**TEXT SHOWN:**
Friday, 24 September 2010

Taxis

It’s been a long day in the office, you pack up your laptop, brave the 10min walk through town in the heat, and with the sweat building on your back, turn the last corner to arrive at the taxi rank.
An expensive taxi in Ghana is a ‘dropping’ taxi, which will pick you up and drop you off where you want to go. New cars or those in reasonably road worthy condition start life as dropping taxis. But they are expensive. Westerners on holiday or very rich Ghanaians use them, everyone else takes shared taxis.


The shared taxi is the car which has finished life as a ‘normal’ taxi, because it is no longer strictly fit for road use.

**MATERIAL TO PROCESS:**
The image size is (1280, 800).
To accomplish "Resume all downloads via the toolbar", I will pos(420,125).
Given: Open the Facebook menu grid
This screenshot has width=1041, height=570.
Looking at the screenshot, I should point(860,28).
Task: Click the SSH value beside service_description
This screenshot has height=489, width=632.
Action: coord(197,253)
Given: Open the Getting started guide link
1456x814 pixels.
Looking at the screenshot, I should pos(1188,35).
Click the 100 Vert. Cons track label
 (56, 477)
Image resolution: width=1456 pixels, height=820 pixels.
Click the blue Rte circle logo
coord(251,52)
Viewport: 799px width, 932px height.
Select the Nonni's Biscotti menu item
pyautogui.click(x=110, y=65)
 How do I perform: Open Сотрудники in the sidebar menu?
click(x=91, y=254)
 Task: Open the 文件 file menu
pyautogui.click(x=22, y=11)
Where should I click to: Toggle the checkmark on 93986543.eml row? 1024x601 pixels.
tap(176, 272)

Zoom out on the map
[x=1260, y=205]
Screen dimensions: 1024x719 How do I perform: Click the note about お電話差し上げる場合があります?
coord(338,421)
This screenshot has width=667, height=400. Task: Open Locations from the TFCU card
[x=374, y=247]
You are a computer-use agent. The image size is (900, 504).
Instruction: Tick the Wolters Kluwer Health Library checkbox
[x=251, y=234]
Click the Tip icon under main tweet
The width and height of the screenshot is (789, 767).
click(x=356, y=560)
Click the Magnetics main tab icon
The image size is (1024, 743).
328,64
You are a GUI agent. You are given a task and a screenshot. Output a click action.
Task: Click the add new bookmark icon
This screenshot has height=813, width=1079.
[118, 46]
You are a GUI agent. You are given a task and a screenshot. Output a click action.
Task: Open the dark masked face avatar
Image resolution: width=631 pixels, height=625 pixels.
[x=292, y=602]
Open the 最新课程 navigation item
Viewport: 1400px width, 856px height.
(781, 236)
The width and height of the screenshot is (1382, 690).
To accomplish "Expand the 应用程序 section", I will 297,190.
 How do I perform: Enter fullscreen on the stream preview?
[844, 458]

**WHAT YOU NEED TO DO:**
(1) Copy word for word the part of the taxis text that begins at the words "It’s been a" and stops after "the taxi rank.".
(2) In the records, begin at the line that has "The width and height of the screenshot is (1382, 690)." and stop after the last line of the records. Write those lines out again with "stream preview" switched to "video player" and nothing else changed.

**SOLUTIONS TO EACH TASK:**
(1)
It’s been a long day in the office, you pack up your laptop, brave the 10min walk through town in the heat, and with the sweat building on your back, turn the last corner to arrive at the taxi rank.

(2)
The width and height of the screenshot is (1382, 690).
To accomplish "Expand the 应用程序 section", I will 297,190.
 How do I perform: Enter fullscreen on the video player?
[844, 458]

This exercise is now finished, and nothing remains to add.